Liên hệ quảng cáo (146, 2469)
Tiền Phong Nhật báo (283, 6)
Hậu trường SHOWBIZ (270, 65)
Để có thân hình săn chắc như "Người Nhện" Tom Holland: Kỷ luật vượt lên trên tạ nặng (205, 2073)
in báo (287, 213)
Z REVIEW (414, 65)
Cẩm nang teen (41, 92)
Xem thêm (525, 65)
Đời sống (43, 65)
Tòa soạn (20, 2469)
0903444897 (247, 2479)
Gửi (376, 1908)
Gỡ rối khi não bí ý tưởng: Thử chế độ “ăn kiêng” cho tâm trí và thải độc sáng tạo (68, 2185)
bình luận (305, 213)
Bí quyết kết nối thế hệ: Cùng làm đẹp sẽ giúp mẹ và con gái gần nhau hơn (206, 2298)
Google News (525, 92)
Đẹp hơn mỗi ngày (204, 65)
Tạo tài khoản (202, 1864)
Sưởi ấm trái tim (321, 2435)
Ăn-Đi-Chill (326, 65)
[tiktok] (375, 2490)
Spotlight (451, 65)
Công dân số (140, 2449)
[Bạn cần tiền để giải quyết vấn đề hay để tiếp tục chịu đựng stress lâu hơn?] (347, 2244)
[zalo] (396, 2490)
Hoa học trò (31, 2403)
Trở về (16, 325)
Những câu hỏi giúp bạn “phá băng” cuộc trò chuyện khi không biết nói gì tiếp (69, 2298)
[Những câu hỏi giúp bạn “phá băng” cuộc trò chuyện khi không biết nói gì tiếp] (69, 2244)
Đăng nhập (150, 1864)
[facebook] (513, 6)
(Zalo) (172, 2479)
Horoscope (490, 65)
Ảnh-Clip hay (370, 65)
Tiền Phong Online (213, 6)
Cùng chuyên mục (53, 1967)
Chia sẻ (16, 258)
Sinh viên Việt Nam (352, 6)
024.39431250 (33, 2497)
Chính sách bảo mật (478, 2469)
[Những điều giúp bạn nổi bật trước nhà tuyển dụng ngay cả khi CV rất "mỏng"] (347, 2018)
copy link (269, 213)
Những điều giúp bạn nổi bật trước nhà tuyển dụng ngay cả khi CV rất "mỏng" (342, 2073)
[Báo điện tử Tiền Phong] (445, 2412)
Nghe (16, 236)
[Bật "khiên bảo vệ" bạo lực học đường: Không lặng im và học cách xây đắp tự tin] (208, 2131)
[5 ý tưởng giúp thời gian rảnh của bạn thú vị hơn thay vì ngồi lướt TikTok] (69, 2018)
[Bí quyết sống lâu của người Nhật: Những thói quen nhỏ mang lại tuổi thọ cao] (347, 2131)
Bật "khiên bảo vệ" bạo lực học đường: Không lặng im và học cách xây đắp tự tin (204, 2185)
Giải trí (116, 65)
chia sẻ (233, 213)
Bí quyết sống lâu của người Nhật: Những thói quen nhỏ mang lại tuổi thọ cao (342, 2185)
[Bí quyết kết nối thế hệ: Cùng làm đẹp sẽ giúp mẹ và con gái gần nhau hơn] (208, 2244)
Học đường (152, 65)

—————

**Task to carry out**
Repeat exactly the lines of the listing above, from the one with "tiếp (69, 2298)" down to the one with "Ảnh-Clip hay (370, 65)"; both of those lines belong in the range.

**Result of this task**
Những câu hỏi giúp bạn “phá băng” cuộc trò chuyện khi không biết nói gì tiếp (69, 2298)
[Những câu hỏi giúp bạn “phá băng” cuộc trò chuyện khi không biết nói gì tiếp] (69, 2244)
Đăng nhập (150, 1864)
[facebook] (513, 6)
(Zalo) (172, 2479)
Horoscope (490, 65)
Ảnh-Clip hay (370, 65)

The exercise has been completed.